Required work
Go through the listing below from its first line and repeat each line exactly, ending at the line containing "Click the pencil" and including it.

Provided records
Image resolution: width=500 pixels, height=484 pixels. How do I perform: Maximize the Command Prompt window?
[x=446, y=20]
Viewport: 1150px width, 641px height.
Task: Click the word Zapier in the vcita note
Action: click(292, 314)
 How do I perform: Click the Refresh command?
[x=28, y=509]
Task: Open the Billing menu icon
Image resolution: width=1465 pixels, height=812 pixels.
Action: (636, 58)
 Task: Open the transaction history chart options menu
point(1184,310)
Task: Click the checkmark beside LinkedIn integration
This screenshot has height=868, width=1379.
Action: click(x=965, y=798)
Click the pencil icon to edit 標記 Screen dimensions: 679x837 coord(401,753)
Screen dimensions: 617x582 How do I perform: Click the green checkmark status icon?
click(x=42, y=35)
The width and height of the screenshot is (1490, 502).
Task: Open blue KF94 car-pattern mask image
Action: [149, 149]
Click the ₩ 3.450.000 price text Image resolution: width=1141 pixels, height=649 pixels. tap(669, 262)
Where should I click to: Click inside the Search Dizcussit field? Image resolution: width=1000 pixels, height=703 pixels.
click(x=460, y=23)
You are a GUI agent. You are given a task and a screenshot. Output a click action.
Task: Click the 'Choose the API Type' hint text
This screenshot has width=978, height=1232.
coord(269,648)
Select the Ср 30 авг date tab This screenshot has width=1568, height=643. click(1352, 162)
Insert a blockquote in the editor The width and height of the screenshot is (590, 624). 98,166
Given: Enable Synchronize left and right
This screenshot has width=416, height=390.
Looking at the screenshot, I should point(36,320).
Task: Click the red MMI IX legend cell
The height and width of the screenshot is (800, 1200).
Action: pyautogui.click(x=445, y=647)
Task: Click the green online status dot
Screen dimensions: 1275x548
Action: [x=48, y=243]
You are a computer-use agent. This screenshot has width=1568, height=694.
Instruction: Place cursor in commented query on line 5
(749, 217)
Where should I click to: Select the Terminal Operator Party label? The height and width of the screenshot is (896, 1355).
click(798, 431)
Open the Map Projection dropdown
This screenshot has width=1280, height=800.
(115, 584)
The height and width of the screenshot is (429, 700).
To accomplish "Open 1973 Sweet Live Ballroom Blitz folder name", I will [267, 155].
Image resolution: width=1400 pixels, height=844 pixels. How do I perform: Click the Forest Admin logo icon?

Solved exercise
Image resolution: width=500 pixels, height=484 pixels. How do I perform: Maximize the Command Prompt window?
[x=446, y=20]
Viewport: 1150px width, 641px height.
Task: Click the word Zapier in the vcita note
Action: click(292, 314)
 How do I perform: Click the Refresh command?
[x=28, y=509]
Task: Open the Billing menu icon
Image resolution: width=1465 pixels, height=812 pixels.
Action: (636, 58)
 Task: Open the transaction history chart options menu
point(1184,310)
Task: Click the checkmark beside LinkedIn integration
This screenshot has height=868, width=1379.
Action: click(x=965, y=798)
Click the pencil icon to edit 標記 Screen dimensions: 679x837 coord(401,753)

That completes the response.